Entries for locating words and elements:

"""

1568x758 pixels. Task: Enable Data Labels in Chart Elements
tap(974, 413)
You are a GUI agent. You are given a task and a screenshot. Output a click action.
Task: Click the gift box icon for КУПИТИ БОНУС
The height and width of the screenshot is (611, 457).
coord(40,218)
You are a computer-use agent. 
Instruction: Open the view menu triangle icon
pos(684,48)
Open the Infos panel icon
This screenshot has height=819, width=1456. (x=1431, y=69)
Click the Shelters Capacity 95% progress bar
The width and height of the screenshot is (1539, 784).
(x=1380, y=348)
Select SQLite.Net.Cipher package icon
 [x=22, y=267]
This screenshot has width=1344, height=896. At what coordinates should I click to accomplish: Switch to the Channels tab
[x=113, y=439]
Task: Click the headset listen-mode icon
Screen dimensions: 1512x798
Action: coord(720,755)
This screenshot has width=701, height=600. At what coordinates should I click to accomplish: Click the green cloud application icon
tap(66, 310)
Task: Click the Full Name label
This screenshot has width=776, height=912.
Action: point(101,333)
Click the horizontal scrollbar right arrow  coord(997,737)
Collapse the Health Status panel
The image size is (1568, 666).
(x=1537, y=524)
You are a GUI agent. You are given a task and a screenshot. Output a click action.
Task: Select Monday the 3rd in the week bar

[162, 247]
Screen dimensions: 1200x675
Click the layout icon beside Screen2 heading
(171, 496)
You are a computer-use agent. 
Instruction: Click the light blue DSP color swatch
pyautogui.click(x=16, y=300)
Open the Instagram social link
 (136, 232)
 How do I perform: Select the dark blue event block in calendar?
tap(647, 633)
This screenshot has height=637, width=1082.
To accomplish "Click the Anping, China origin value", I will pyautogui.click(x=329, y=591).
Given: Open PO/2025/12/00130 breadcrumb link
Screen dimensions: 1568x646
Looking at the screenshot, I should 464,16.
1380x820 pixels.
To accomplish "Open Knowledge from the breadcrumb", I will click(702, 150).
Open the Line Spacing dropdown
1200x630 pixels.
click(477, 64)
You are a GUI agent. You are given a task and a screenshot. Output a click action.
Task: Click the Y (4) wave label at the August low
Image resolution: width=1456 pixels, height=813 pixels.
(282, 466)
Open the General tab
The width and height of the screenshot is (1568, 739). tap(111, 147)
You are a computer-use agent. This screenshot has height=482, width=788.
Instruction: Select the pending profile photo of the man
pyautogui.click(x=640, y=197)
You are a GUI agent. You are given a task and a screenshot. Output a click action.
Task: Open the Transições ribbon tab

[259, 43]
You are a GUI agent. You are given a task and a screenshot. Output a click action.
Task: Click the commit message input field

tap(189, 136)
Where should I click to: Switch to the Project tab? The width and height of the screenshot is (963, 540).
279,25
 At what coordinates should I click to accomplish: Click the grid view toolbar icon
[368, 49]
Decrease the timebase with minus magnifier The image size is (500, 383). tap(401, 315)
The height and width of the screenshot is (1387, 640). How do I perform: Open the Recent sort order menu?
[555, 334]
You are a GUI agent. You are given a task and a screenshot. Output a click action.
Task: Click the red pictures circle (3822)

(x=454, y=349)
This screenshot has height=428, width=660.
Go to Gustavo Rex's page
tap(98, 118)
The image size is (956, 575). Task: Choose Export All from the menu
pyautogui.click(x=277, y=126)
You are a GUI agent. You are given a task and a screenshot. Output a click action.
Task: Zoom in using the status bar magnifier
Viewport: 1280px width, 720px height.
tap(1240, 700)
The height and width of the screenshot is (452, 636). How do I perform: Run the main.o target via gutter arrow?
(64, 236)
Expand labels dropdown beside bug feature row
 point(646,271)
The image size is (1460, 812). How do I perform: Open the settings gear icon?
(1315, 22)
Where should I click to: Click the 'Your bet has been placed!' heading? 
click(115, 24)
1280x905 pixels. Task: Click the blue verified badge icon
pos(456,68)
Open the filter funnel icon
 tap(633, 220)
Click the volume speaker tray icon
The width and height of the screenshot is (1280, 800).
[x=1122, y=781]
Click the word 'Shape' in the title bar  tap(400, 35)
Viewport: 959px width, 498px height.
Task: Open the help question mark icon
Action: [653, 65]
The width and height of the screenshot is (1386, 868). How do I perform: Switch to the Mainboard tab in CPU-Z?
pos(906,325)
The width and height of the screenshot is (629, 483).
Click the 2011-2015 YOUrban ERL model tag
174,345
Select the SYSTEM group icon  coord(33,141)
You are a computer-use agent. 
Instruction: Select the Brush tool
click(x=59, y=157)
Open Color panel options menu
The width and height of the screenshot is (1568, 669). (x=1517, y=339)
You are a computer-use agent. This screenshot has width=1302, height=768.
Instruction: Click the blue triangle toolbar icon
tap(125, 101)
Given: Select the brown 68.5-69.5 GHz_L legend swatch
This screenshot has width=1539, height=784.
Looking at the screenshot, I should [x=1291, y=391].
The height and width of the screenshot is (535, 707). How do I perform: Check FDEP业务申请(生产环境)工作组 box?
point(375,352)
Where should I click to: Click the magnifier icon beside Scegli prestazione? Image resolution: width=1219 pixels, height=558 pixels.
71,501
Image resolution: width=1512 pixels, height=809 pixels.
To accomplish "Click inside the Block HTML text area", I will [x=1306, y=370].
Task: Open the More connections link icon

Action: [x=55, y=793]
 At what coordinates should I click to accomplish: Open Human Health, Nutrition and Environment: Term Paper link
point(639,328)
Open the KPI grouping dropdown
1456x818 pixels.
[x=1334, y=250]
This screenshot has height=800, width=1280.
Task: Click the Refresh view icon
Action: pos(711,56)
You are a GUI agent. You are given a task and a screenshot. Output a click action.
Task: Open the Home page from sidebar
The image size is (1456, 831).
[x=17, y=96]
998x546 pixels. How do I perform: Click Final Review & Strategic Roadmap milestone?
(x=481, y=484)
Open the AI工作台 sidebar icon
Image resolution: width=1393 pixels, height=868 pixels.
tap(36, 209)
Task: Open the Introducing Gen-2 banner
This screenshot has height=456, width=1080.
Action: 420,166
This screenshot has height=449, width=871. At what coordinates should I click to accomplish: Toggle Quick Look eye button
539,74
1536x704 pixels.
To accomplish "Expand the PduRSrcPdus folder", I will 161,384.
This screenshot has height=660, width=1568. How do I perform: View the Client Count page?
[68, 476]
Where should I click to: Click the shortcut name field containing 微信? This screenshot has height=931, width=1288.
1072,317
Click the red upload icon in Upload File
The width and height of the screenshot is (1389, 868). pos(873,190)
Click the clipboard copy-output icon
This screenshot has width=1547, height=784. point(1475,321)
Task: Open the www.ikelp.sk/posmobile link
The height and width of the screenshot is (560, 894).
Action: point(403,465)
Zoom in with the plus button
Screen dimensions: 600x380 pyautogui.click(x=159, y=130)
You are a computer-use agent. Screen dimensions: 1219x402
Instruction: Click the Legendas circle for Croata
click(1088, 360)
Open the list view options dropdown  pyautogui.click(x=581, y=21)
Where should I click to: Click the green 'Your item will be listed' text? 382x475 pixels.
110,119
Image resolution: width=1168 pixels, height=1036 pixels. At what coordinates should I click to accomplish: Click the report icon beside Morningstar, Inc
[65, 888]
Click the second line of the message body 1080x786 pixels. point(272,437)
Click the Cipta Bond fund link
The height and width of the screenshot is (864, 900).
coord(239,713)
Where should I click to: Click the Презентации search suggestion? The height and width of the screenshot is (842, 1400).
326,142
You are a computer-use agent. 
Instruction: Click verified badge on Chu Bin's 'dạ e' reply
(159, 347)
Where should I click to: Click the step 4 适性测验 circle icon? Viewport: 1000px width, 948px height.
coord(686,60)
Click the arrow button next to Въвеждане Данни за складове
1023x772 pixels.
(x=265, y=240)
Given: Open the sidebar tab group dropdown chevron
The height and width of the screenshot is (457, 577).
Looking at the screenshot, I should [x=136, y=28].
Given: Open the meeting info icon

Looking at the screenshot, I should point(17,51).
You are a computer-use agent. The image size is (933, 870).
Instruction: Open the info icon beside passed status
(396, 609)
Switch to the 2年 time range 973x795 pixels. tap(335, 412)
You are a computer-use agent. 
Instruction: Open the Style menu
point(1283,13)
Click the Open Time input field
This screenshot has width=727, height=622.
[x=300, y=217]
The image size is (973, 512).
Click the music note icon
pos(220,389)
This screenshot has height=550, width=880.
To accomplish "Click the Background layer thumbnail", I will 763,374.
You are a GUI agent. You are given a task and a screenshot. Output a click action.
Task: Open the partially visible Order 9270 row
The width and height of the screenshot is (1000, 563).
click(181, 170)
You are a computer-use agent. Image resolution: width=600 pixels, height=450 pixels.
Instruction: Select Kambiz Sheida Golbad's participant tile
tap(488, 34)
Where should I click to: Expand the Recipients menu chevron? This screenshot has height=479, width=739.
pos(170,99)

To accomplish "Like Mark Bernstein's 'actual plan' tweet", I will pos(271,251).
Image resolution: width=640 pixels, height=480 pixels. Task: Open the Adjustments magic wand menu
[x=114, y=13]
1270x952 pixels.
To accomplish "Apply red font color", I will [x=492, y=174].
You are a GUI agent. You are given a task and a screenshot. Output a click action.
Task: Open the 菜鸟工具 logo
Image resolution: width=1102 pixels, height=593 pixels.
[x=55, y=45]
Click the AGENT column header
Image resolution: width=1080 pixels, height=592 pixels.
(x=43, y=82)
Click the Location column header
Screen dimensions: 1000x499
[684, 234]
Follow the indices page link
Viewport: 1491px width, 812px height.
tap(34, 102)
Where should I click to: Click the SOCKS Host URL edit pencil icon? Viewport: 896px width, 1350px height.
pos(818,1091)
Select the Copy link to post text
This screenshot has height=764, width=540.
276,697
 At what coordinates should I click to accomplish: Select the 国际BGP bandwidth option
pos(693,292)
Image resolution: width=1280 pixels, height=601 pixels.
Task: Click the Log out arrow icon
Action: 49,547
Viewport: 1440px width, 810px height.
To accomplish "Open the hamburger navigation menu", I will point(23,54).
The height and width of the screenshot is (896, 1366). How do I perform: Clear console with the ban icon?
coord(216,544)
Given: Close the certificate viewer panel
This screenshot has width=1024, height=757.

"""

Format the lines of the material as a JSON list of strings, one string per line and with blank lines omitted. Begin at the line containing "Open Color panel options menu" and stop after the line containing "tap(36, 209)".

[
  "Open Color panel options menu",
  "The width and height of the screenshot is (1568, 669). (x=1517, y=339)",
  "You are a computer-use agent. This screenshot has width=1302, height=768.",
  "Instruction: Click the blue triangle toolbar icon",
  "tap(125, 101)",
  "Given: Select the brown 68.5-69.5 GHz_L legend swatch",
  "This screenshot has width=1539, height=784.",
  "Looking at the screenshot, I should [x=1291, y=391].",
  "The height and width of the screenshot is (535, 707). How do I perform: Check FDEP业务申请(生产环境)工作组 box?",
  "point(375,352)",
  "Where should I click to: Click the magnifier icon beside Scegli prestazione? Image resolution: width=1219 pixels, height=558 pixels.",
  "71,501",
  "Image resolution: width=1512 pixels, height=809 pixels.",
  "To accomplish \"Click inside the Block HTML text area\", I will [x=1306, y=370].",
  "Task: Open the More connections link icon",
  "Action: [x=55, y=793]",
  " At what coordinates should I click to accomplish: Open Human Health, Nutrition and Environment: Term Paper link",
  "point(639,328)",
  "Open the KPI grouping dropdown",
  "1456x818 pixels.",
  "[x=1334, y=250]",
  "This screenshot has height=800, width=1280.",
  "Task: Click the Refresh view icon",
  "Action: pos(711,56)",
  "You are a GUI agent. You are given a task and a screenshot. Output a click action.",
  "Task: Open the Home page from sidebar",
  "The image size is (1456, 831).",
  "[x=17, y=96]",
  "998x546 pixels. How do I perform: Click Final Review & Strategic Roadmap milestone?",
  "(x=481, y=484)",
  "Open the AI工作台 sidebar icon",
  "Image resolution: width=1393 pixels, height=868 pixels.",
  "tap(36, 209)"
]